Mana:
Mana
Dexterous Manipulation of Articulated Tools
UC Berkeley1 · CMU2 · Stanford University3 · Amazon FAR4
* The last three authors contributed equally.
Mana (Manipulation Animator) is a sim-to-real system for learning dexterous manipulation of articulated tools.
Abstract
Articulated tool manipulation remains a major challenge in dexterous robotics due to the need to coordinate internal degrees of freedom and contact-rich interactions. While prior work has largely focused on rigid objects, articulated tool use remains underexplored because of its physical complexity and the difficulty of learning functional manipulation strategies. We present Mana (Manipulation Animator), a general sim-to-real framework that reformulates dexterous manipulation as an animation problem to address this challenge. Inspired by computer animation, Mana employs a coarse-to-fine pipeline that transforms procedurally-generated grasp keyframes into manipulation trajectories through motion planning and reinforcement learning. The data generation process is largely automatic, requiring only a few mouse clicks to specify functional affordances (less than 1 minute per tool). Across four articulated tools spanning different scales and joint types, Mana achieves zero-shot sim-to-real transfer for both grasping and in-hand manipulation, demonstrating a scalable approach to dexterous articulated tool use.
Physical Challenges
The problem is harder than we anticipated. Besides the precision required for tabletop functional grasping of a 1 cm-thick object, success is highly sensitive to the applied force. The fingers must apply precise contact force within the friction cone to actuate the tool stably. The force direction and magnitude must be continuously adjusted in response to tool motion to maintain balance. Furthermore, the hand and tool constitute a tightly coupled dynamic system, making control particularly challenging. Again, we find existing position-based teleoperation system inadequate to solve this force-sensitive problem.
Mana Data System
Learning functional articulated tool manipulation directly through reinforcement learning is challenging due to difficulties in both exploration and reward design. Inspired by Computer Animation, Mana takes a coarse-to-fine approach to generate dexterous manipulation data for policy learning. Given human affordance annotations, Mana scaffolds the entire tool manipulation process using numerous procedurally generated grasp keyframes, and then leverages motion planning (MP) and reinforcement learning (RL) to synthesize manipulation trajectories between these keyframes (i.e., inbetweening).

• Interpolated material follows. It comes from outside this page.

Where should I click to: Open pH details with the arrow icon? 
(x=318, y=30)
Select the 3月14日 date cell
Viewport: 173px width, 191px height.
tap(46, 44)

The enhanced Lightning Grasp system serves as the powerhouse of the entire data system. It directly reduces the long-horizon problem into simple subproblems, simplifying RL exploration. Besides, it improves the policy's robustness by generating diverse grasping configurations as training data, covering various contact modes the hand might encounter during manipulation.
Visuomotor Policy
We train a point-cloud-based visuomotor policy with trajectories produced by the Mana Data System. We use foundation perception models to extract tool point cloud, which substantially narrows the sim-to-real gap in visual observations.
Demonstrating Tool Use
All grasping and finger motions are autonomous (zero-shot sim-to-real). Wrist movement during tool-to-site alignment is handled by 6-DOF teleoperation. The object is initialized randomly on the tabletop.
Hardness of Teleoperation
Existing teleoperation systems expose only a noisy, position-based control interface. Yet articulated tool use demands precise, coordinated position-force control.
Failure Cases
Dexterous articulated tool use remains highly challenging. Different contact modes (even 5mm off) require distinct force (action) profiles, and even small errors in force magnitude or direction can lead to immediate failure. In our early iterations, we find that insufficient keyframe coverage leads to a brittle policy. Increasing state coverage with dense grasp keyframe sampling can help to improve robustness.
More on Grasping
Objects in, grasping trajectories out. Mana uses GPU-accelerated planning and simulation to generate diverse grasping trajectories starting from different initializations at scale, making the visuomotor policy insensitive to initial conditions.
Synthesizing tabletop grasps for thin objects and tools (around 1cm thickness) can be challenging. To address this, we introduce depenetration position iterations to the kinematics optimization in the Lightning Grasp system. The enhanced system can generate diverse tabletop grasps for flat objects.
Concluding Remarks:
An Illusion from Evolution
Articulated tool use is deceptively simple.
What appears effortless and trivial conceals a highly complex, reactive interplay of position and force.
In these quasi-static motions, stability relies on high-frequency closed-loop position-force control, continuously reacting to external perturbations and transitions in contact modes.
When control is correctly implemented, the hand remains smooth and unperturbed, as if nothing had happened.
Looking ahead, we hope advances in simulation, tactile integration, and system-level optimization can further improve robustness.
Equally important is combining learned manipulation skills with high-level spatial reasoning to enable robots to operate effectively in the real world.
We believe our proposed approach can also be adapted to train grasping and manipulation policies for other robotic manipulation problems.
In summary, we hope Mana and its subsystems can serve as a stepping stone toward more intelligent dexterous manipulation.